SOURCE TEXT ->
__________

Rich Sundance's epiphany hit as he inspected the veterans monument in Mount Vernon's town square.
"I walked by the monument here which started my whole focus, my whole effort here in my community," he said. "It was in such disrepair. I mean it looks bad now, but it looked worse then. And I'm thinking, 'I'm going to fix this.'"
Sundance knows how to get things done. He recruited a band of volunteers from the organization he leads, Disabled American Veterans, Chapter 59. He enlisted one of his sons, too.
"We scrubbed and cleaned until is started to look so much better," he said.
But this relatively small cleanup project would inspire a far more ambitious idea. Sundance decided he wanted to find every single veterans monument in Skagit County.
"I'm not going to fix it just here, this little piece of real estate. I'm going to go out and take all the time now that I'm retired and I'm going to put together a team. Teams of volunteers to find out where all the monuments are," Sundance said.
He says the reason is quite simple.
"It's a very emotional thing to try to articulate to you. I made it home. And I'm a very blessed man to have accomplished that," he said. "I just feel it's my mission in life to give back to my community and the people who weren't as fortunate as me."

__________

PROVIDED DATA ->
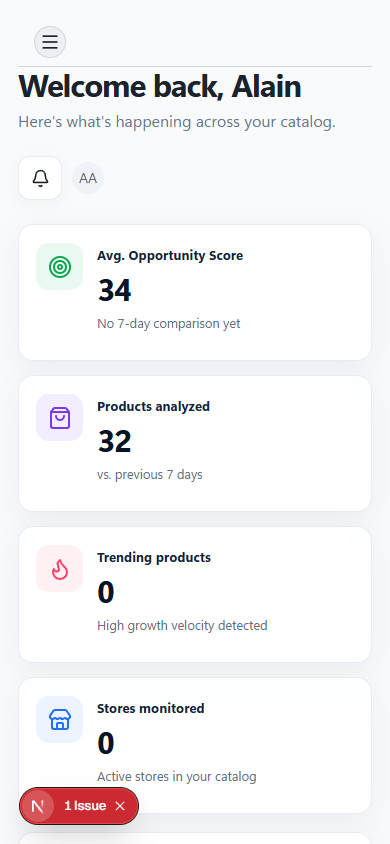Image resolution: width=390 pixels, height=844 pixels.
Task: Select the Products analyzed card
Action: click(195, 444)
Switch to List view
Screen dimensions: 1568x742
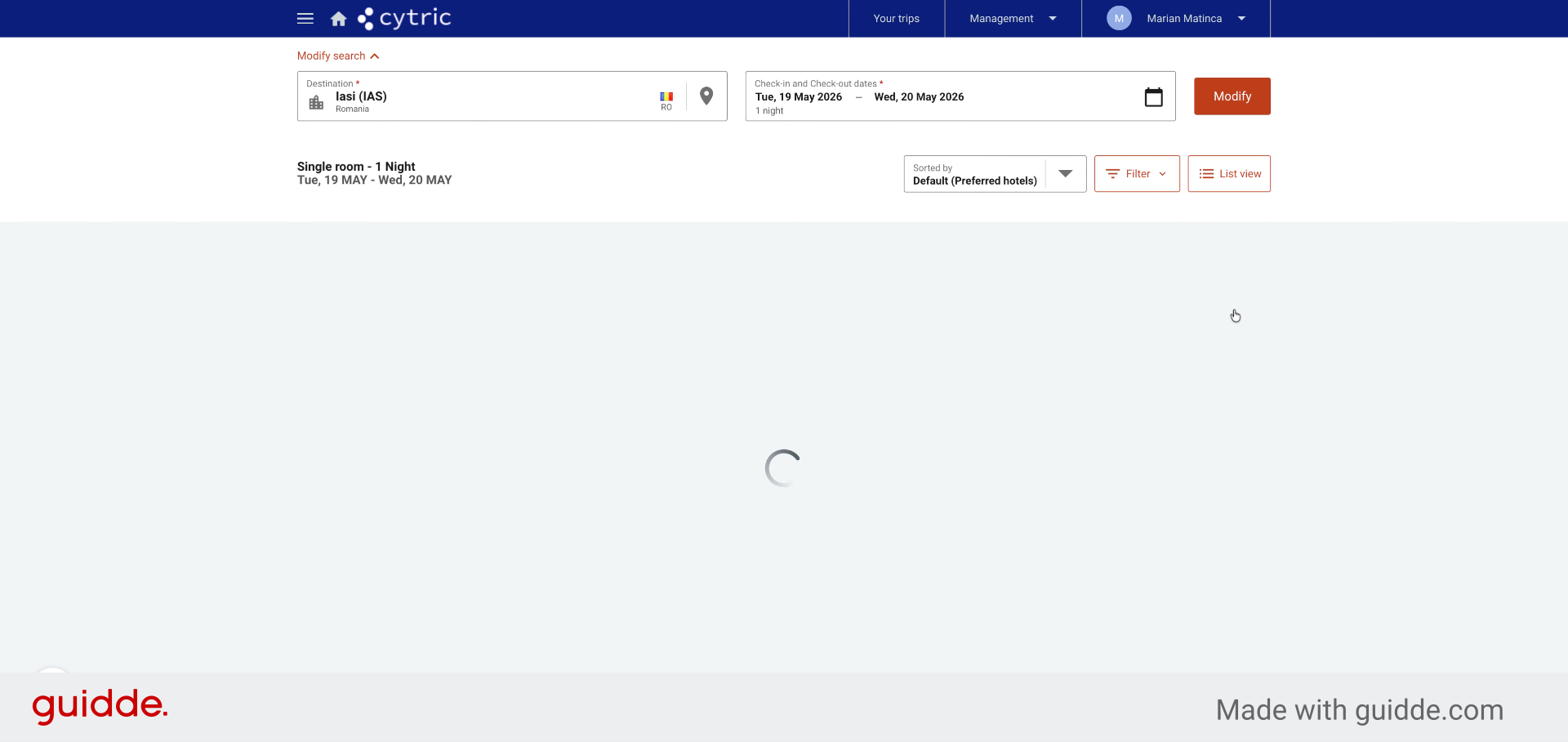pyautogui.click(x=1229, y=174)
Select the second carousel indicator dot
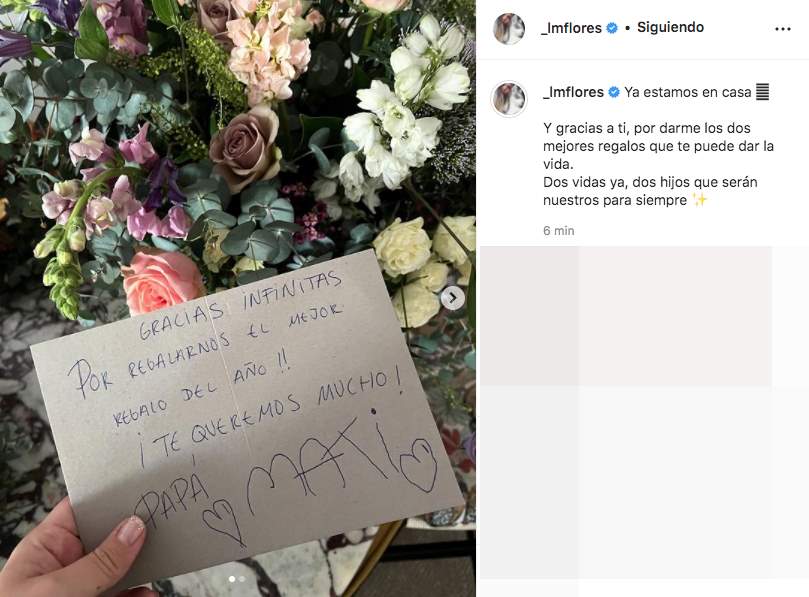 point(242,579)
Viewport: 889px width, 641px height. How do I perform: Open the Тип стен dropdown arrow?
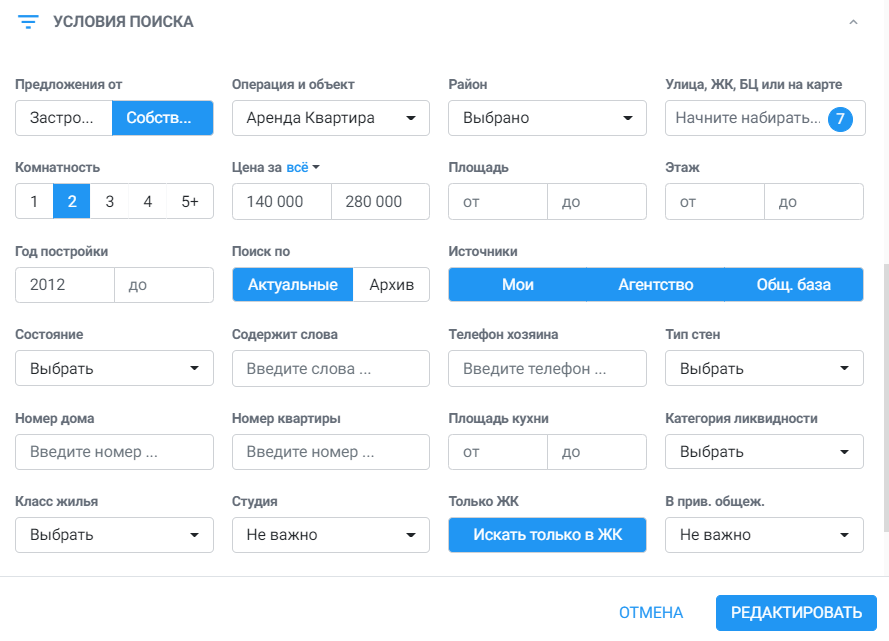point(844,368)
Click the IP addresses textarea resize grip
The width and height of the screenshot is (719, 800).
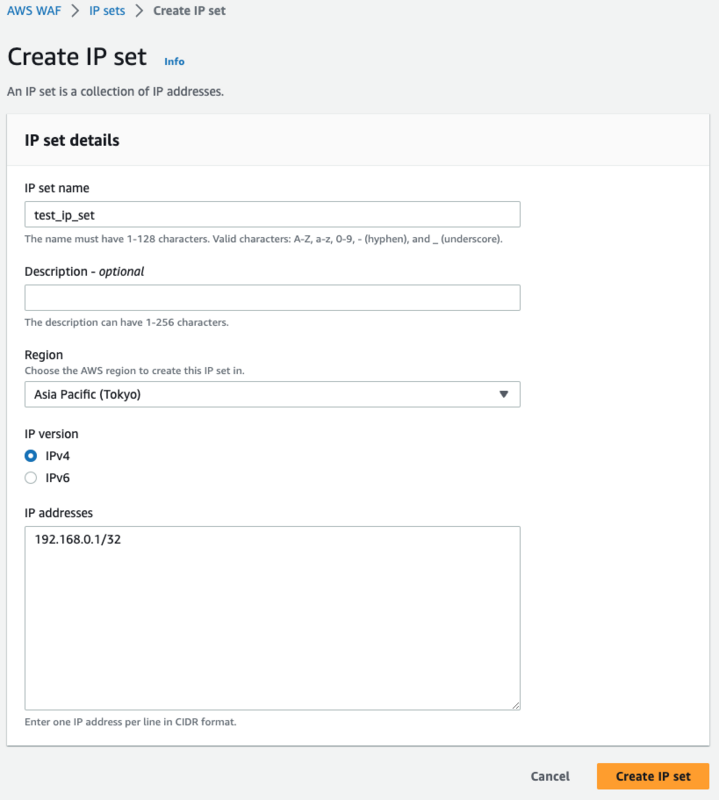point(515,705)
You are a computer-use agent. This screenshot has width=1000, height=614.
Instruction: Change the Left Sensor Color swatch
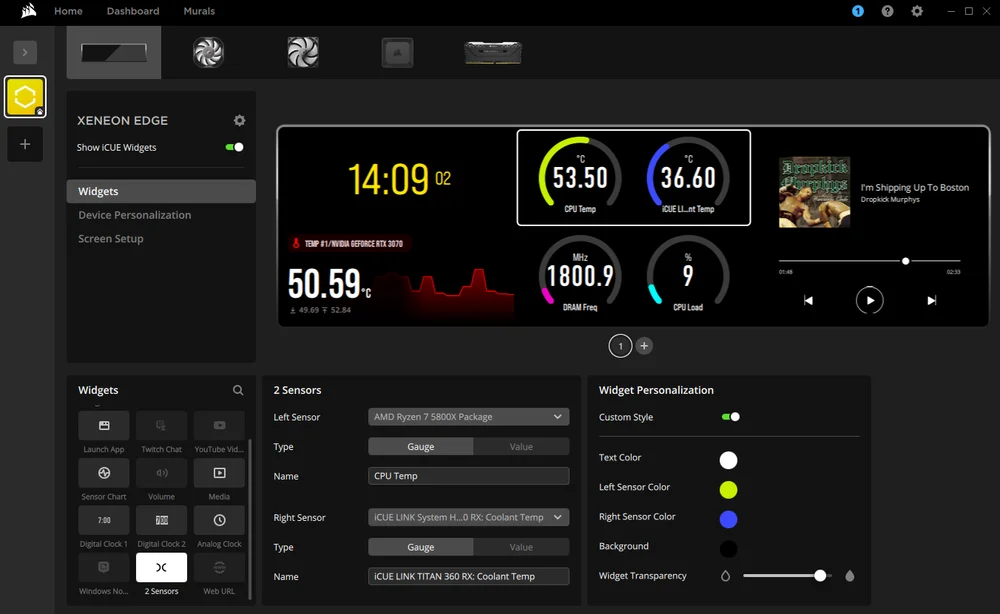pyautogui.click(x=728, y=487)
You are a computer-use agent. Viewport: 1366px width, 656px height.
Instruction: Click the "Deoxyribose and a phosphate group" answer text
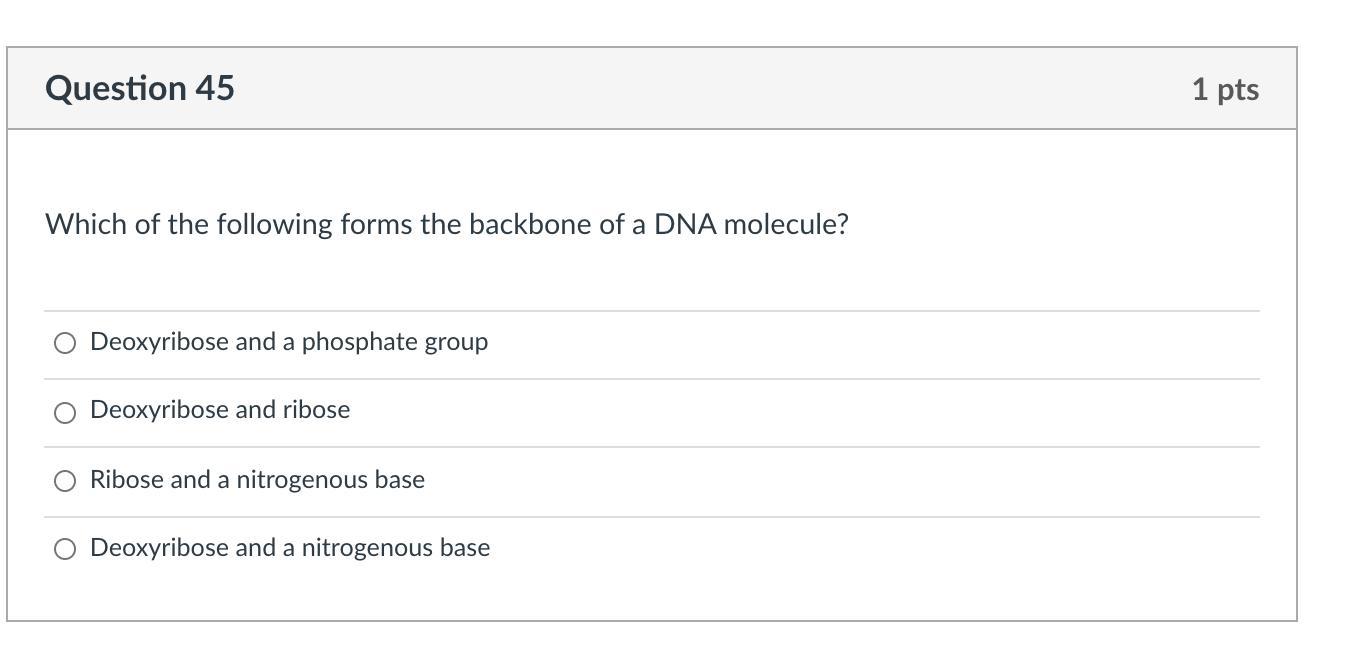(289, 342)
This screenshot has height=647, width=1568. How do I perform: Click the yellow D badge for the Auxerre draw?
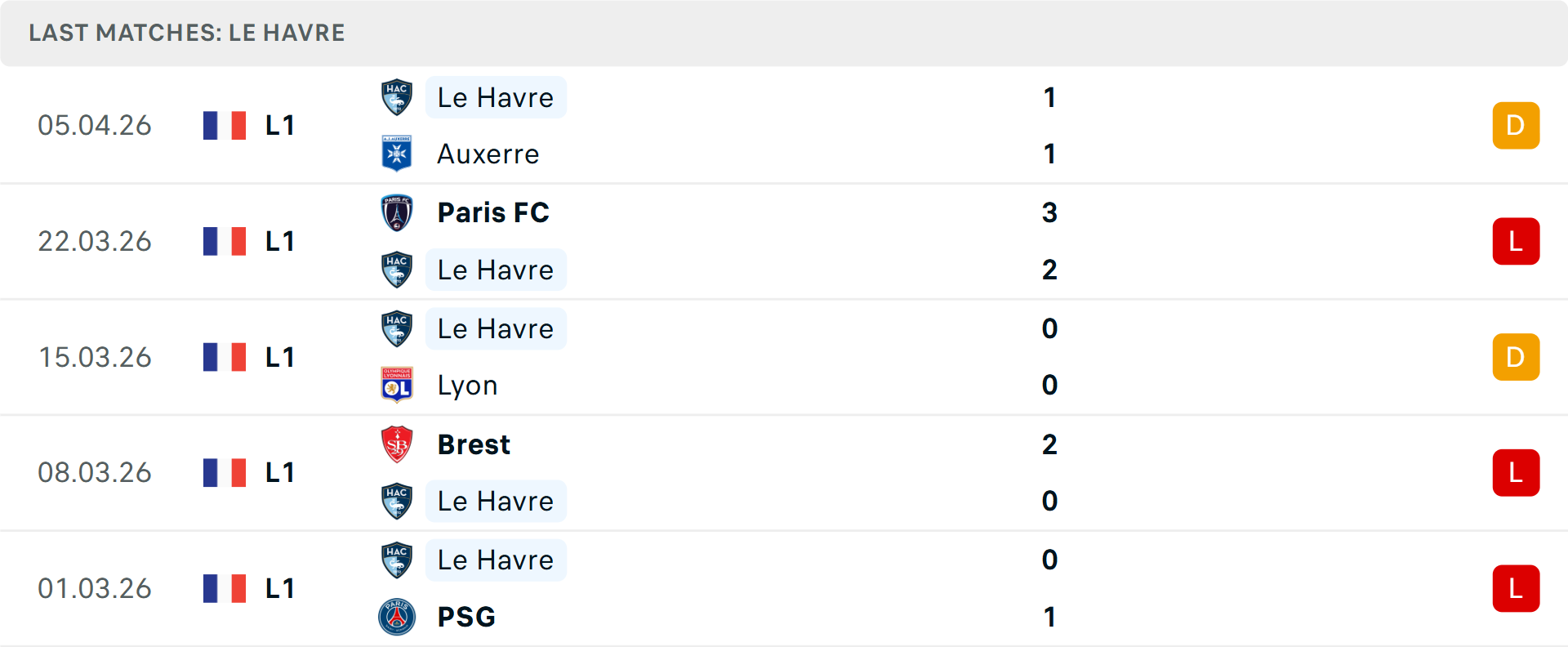pyautogui.click(x=1516, y=125)
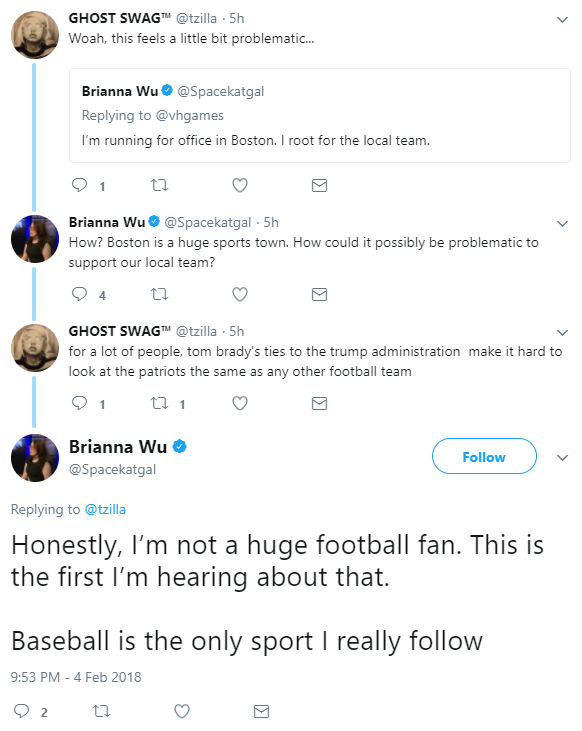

__________

EXERCISE INSTRUCTIONS ->
1: In the veterans monument text, how would you put "Sundance knows how to get things done." into Spanish?
2: Can you repeat word for word the passage of the veterans monument text between "Rich Sundance's epiphany" and "his sons, too.", inclusive?

TASK-BY-TASK RESULTS ->
1: Sundance sabe cómo lograr que las cosas se hagan.

2:
Rich Sundance's epiphany hit as he inspected the veterans monument in Mount Vernon's town square.
"I walked by the monument here which started my whole focus, my whole effort here in my community," he said. "It was in such disrepair. I mean it looks bad now, but it looked worse then. And I'm thinking, 'I'm going to fix this.'"
Sundance knows how to get things done. He recruited a band of volunteers from the organization he leads, Disabled American Veterans, Chapter 59. He enlisted one of his sons, too.